Com uma tranquilidade feliz, as primeiras músicas foram-se soltando dos dedilhares suaves de Jessica e os mais metálicos de Cyrus, também ele semioculto atrás do cabelo que lhe dava pelos ombros. Sem pressas, todos fomos levados por um embalo muito doce, uma luz muito calma, que nascia das trocas de dedos simples dos dois artistas que têm percorrido a Europa em tourneé. O calor que normalmente se associa à casa onde uns dias depois a Space Lady iria actuar sentia-se, mas não asfixiava, como às vezes acontece. Com algum espanto, dissipava-se na música de manta e chuva que se ia ouvindo – “Night Faces”, “Wrong Hand” ou “On Your Own Love Again”, por exemplo. Sempre introspectiva e de voz nasalada, Jessica cantou durante uma hora e pouco. Quando o concerto acabou, depois de dois encores (um deles a solo) que pareciam sempre que se iam multiplicar em mais dois e, depois desses, mais outros dois, via-se na cara de quem lá tinha estado que um bom concerto tinha chegado ao fim.

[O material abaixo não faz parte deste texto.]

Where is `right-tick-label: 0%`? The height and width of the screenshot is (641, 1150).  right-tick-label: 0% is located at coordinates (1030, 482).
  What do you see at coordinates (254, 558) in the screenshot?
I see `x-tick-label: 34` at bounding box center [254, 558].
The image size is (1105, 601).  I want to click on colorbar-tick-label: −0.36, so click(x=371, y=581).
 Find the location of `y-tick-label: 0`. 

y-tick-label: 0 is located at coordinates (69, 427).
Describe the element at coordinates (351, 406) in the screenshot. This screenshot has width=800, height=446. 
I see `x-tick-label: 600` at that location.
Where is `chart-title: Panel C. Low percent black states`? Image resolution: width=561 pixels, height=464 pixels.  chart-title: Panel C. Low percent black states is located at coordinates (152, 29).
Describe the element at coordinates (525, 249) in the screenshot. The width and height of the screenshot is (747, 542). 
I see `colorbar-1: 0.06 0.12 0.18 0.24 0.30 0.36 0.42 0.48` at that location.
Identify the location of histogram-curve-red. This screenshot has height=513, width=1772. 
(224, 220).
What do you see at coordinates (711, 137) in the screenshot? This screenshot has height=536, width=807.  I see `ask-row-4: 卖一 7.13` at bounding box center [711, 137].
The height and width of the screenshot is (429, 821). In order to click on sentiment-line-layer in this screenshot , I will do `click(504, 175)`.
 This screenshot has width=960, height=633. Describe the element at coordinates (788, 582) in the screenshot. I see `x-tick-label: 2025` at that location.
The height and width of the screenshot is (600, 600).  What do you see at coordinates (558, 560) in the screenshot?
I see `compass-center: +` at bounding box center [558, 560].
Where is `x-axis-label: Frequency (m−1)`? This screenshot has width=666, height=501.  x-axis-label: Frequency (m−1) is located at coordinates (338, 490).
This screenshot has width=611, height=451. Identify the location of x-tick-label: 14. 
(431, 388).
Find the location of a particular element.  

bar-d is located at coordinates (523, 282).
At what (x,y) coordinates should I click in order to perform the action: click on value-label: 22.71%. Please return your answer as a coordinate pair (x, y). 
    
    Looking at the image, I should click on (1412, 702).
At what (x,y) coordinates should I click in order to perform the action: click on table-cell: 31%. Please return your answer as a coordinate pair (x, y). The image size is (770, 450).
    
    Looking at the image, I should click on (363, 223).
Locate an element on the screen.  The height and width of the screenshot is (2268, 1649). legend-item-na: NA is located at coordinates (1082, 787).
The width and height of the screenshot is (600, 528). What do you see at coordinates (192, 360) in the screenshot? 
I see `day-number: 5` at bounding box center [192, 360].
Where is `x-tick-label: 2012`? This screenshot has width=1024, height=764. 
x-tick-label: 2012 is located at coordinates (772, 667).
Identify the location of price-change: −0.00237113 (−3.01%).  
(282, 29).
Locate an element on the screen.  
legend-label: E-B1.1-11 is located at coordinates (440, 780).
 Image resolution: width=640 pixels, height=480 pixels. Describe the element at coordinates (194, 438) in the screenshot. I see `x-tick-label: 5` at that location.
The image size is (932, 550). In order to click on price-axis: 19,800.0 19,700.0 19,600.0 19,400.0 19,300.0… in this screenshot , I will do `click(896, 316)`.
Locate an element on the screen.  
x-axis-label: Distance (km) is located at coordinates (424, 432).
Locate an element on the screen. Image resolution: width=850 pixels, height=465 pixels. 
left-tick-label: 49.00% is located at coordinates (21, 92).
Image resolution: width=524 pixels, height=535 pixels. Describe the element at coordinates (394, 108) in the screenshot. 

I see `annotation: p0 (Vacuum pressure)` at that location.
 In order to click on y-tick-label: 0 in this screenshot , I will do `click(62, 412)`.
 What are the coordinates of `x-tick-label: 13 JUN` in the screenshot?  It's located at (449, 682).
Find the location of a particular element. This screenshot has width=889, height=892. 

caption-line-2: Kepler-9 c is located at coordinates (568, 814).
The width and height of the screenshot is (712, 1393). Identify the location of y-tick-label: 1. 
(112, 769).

“Nunca me senti tão calmo na vida” disse um rapaz barbudo no átrio da galeria, enquanto esperava que a Jessica lhe assinasse o bilhete. A declaração, salvo algum do exagero característico de quem atingiu a maioridade há pouco tempo, tinha muito de verdade. O caminho a pé de regresso a casa foi mais leve, as subidas foram menos inclinadas, o vento foi menos castigador e o sono muito mais descansado.